Alıntı yapılan: yolgezer - 05 Kasım 2014, 22:02:15ne yani seron? şimdi sen trolleme mi yaptın:)

hayır trolleme yapmadım konuma devam ediyorum.

sistemin ne kadar sürede şarj yaptığı ve ne kadar mantıklı olduğu ya da diğer cihazlar kapatılsın mı tartışıladursun, önemli bir mesele var: 3 saate 5W güç harcamak 50 saatte 0,000XWatt enerji harcamaktan daha mı verimli, yoksa tam tersi mi?

daha az enerji tüketerek bir bataryayı ya da kondansatörü şarj ederken kayıplar ve başka faktörler nedeniyle daha kısa sürede piljar etmekten daha fazla enerji harcanıyorsa ki bilmiyoruz, o zaman bu konuyu tartışmayalım bile.

örneğin, 20metre-kare bir oda için 18000BTU klima gerekiyorsa "fazla ceryan yakmasın mantığı ile" 12000BTU taktırıldığı taktirde, 12binlik klima odayı ısıtmak iin daha uzun süre çalışarak aslında belki de daha fazla "ceyyyran" harcayacaktır ki ülkemizde bu mantıkla düşünen insan sayısı çok.

işte yapacağımız sistemle diğer cihazlar da çalışıyorken gıdım gıdım elektrik şarjı yapacağız ve belli aralıklarla kullanacağız ama eğer normal adaptörle daha mantıklı olacaksa temelli vazgeçecek, şarj cihazlarını fişte unutmamak gibi enerji tasarrufu yöntemlerine devam edeceğiz.

yukarıda link yapıştırmayı unutmuşum. dünya çapında yapılan araştırma ve hesaplamalarda insana "YUH" dedirtecek enerji sarfiyatı olmakta ve dolayısıyla geleceğimize zarar verilmektedir.

sadece bir evde 3 adaptör fişte ve her biri 10W olsa = 30Watt. tüm apartmanı ya da mahalleyi ekleyin. sonra diğer mahalleleri. ve sonra şehrinizi. diğer şehileri, ülkeyi ve diğer ülkeleri bir düşünün hele. "ülem ne olacak 5-10 Wattlık adaptör, faturaya bile dokunmaz" diyoruz değil mi? öyle değil işte.

Sağlanan Veriler:

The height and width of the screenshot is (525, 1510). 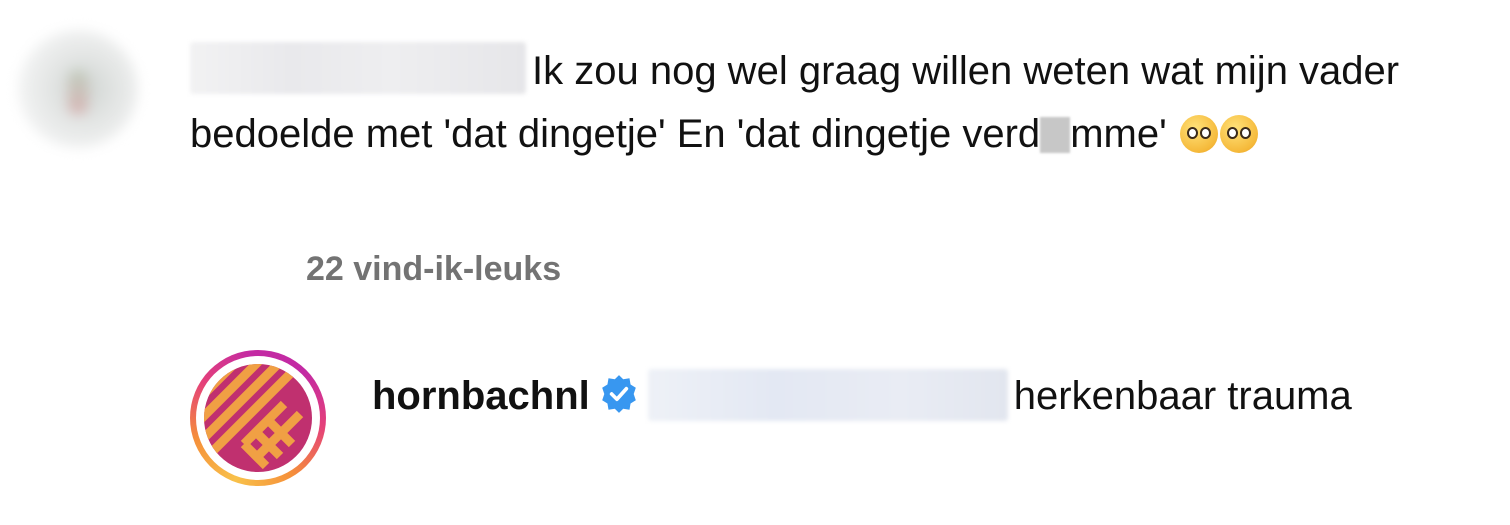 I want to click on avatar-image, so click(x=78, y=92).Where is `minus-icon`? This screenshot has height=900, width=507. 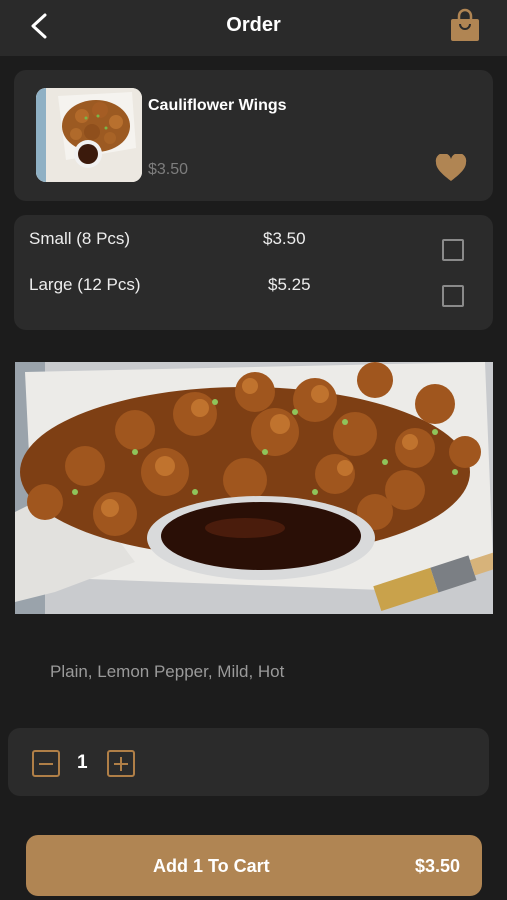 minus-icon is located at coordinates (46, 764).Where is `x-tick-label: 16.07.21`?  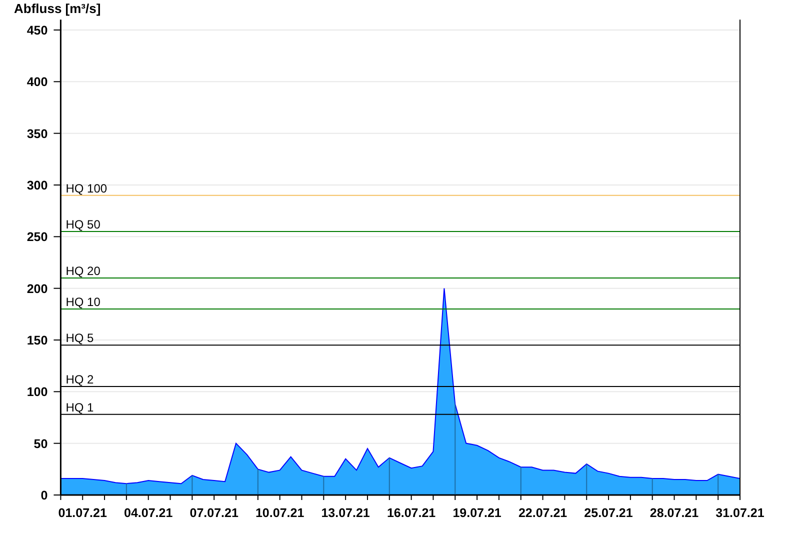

Yapılacak Görevler:
• 1. Aşağıdaki ifadelerin enerji tasarrufu yazısıyla uyuşup uyuşmadığını evet ya da hayır diye belirtin ve her kararın dayandığı sözleri yazıdan aynen alıntılayın.
(a) Yazar, trolleme yaptığını kabul ediyor.
(b) Yazara göre bir evde her biri 10W olan 3 adaptör fişte kalırsa toplam 30 watt eder.
(c) Yazar, normal adaptör daha mantıklı çıksa bile kuracakları sistemden vazgeçmeyeceklerini söylüyor.
• 2. Enerji tasarrufu yazısındaki şu cümleyi İngilizceye çevirin: “dünya çapında yapılan araştırma ve hesaplamalarda insana "YUH" dedirtecek enerji sarfiyatı olmakta ve dolayısıyla geleceğimize zarar verilmektedir.”
• 3. Enerji tasarrufu yazısını son cümlesinden sonra kaldığı yerden sürdürün.

Görev Yanıtları:
• 1.
(a) Hayır: "hayır trolleme yapmadım konuma devam ediyorum."
(b) Evet: "sadece bir evde 3 adaptör fişte ve her biri 10W olsa = 30Watt."
(c) Hayır: "ama eğer normal adaptörle daha mantıklı olacaksa temelli vazgeçecek"

• 2. Research and calculations carried out around the world reveal a level of energy consumption that would make anyone cry out "WHOA," and as a result, our future is being harmed.

• 3.
bu konu da eğer tasarruf yapılabilecekse telefon vb cihazlarımızın şarjı için çözüm olabileceği için yazdım. ola ki birilerinin hesap kabiliyeti veya düşünüş şekli daha gelişmiştir de "şu sebepten dolayı bırakın abicim uğraşmayın" desin diye...

ilgilenen yazan yazmayan her arkadaşa teşekkür ederim.

ozan

Üstadlar madem konuya tasarruf açısından bakıyoruz, şöyle bir şey sorayım.

Bu gün evlerimizde kullandığımız cihazların bir çoğu kapatıldığında dahi stand-by konumunda kalmakta, totalde ciddi bir sarfiyata yol açmakta. Madem miliamperlerin hesabını yapıyoruz, buna bir çözüm getirsek.?

Şöyle bir şey yapsak mesela, örneğin bir televizyonumuz var. Hiç birimiz televizyonumuzu yatarken fişten çekmiyoruzdur. ama kendisi miliamperler mertebesinde akım çekiyor. Bu akımı algılayıp enerjiyi kesen bir sistem tasarlanabilir. ama buna değer mi sizce ?

seron

Alıntı yapılan: ozan - 06 Kasım 2014, 15:53:18(...) Bu akımı algılayıp enerjiyi kesen bir sistem tasarlanabilir. ama buna değer mi sizce ?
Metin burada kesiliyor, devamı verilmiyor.